◆ **Collected data entries**

*** Block opens ***

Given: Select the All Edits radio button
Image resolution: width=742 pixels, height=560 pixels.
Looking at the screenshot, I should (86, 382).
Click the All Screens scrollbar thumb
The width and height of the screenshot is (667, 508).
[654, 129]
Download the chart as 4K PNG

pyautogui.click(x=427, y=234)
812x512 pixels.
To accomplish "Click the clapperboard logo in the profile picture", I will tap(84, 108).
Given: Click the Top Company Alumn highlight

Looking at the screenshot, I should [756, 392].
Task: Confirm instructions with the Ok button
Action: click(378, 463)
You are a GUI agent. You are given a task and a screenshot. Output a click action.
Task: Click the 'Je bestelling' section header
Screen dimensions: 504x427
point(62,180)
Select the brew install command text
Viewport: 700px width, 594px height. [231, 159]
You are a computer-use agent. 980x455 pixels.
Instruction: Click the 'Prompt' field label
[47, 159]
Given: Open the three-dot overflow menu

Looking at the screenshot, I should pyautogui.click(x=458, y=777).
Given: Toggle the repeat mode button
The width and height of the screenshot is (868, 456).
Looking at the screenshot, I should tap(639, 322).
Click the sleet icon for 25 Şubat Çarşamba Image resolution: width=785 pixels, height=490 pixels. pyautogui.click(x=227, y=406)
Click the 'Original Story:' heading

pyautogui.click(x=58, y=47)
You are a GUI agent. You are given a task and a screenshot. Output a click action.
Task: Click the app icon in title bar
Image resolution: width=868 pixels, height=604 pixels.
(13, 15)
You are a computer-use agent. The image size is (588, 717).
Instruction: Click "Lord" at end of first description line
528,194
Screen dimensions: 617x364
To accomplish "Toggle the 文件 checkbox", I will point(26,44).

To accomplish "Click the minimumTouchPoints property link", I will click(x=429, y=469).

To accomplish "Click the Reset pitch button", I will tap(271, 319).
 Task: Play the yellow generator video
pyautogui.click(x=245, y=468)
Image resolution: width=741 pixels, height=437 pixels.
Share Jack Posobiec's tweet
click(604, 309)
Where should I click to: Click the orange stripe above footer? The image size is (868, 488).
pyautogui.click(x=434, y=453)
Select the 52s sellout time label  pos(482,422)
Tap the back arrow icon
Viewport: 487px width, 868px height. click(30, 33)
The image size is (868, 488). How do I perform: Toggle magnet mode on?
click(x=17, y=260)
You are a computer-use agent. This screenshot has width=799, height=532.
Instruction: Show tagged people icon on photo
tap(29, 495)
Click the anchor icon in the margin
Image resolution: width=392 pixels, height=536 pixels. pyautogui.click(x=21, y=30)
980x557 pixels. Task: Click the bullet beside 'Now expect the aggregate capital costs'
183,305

*** Block closes ***

◆ **Brief**
Set down the lines from the one with "Image resolution: width=868" through the end of the data above. Keep each exactly as written and add no other line.

◆ **Answer to this problem**
Image resolution: width=868 pixels, height=604 pixels.
(13, 15)
You are a computer-use agent. The image size is (588, 717).
Instruction: Click "Lord" at end of first description line
528,194
Screen dimensions: 617x364
To accomplish "Toggle the 文件 checkbox", I will point(26,44).

To accomplish "Click the minimumTouchPoints property link", I will click(x=429, y=469).

To accomplish "Click the Reset pitch button", I will tap(271, 319).
 Task: Play the yellow generator video
pyautogui.click(x=245, y=468)
Image resolution: width=741 pixels, height=437 pixels.
Share Jack Posobiec's tweet
click(604, 309)
Where should I click to: Click the orange stripe above footer? The image size is (868, 488).
pyautogui.click(x=434, y=453)
Select the 52s sellout time label  pos(482,422)
Tap the back arrow icon
Viewport: 487px width, 868px height. click(30, 33)
The image size is (868, 488). How do I perform: Toggle magnet mode on?
click(x=17, y=260)
You are a computer-use agent. This screenshot has width=799, height=532.
Instruction: Show tagged people icon on photo
tap(29, 495)
Click the anchor icon in the margin
Image resolution: width=392 pixels, height=536 pixels. pyautogui.click(x=21, y=30)
980x557 pixels. Task: Click the bullet beside 'Now expect the aggregate capital costs'
183,305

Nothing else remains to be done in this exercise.